(Extracted entries)

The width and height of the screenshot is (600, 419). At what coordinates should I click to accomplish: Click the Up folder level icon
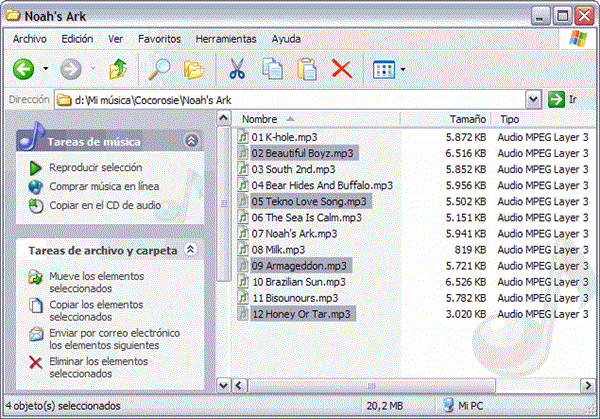click(118, 69)
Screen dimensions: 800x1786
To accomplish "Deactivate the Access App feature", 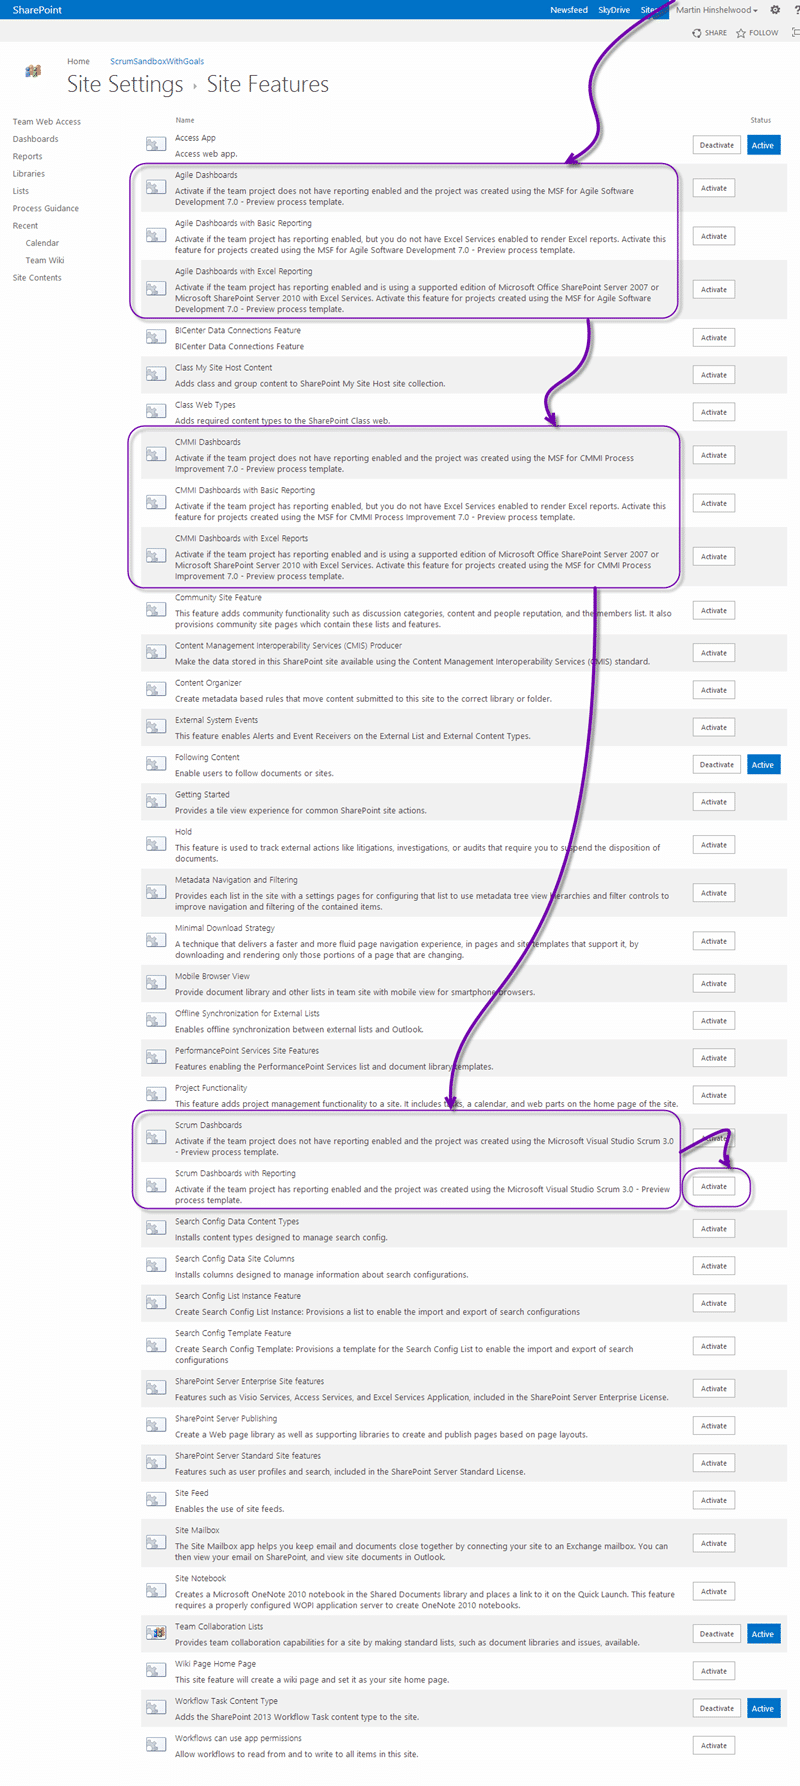I will click(x=716, y=145).
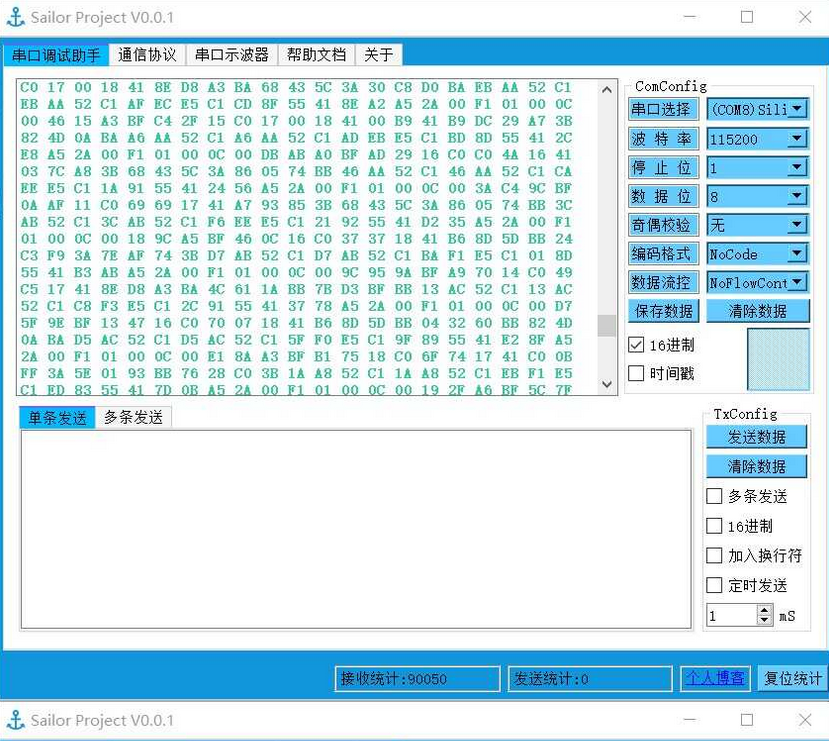The height and width of the screenshot is (741, 829).
Task: Switch to the 通信协议 tab
Action: pyautogui.click(x=146, y=56)
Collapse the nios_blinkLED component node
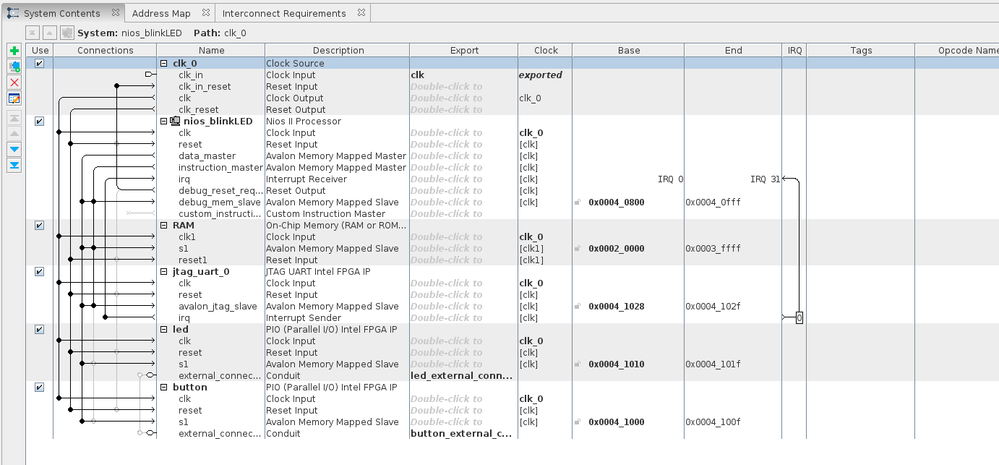Screen dimensions: 999x465 164,121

(End Extracted entries)

▸ Task directions: Your output is the lines from the top of the entries through the line containing "Screen dimensions: 800x1786", exactly as they stand. No pictures belong in it.

▸ Task response:
The width and height of the screenshot is (600, 419). At what coordinates should I click to accomplish: Click the Up folder level icon
click(118, 69)
Screen dimensions: 800x1786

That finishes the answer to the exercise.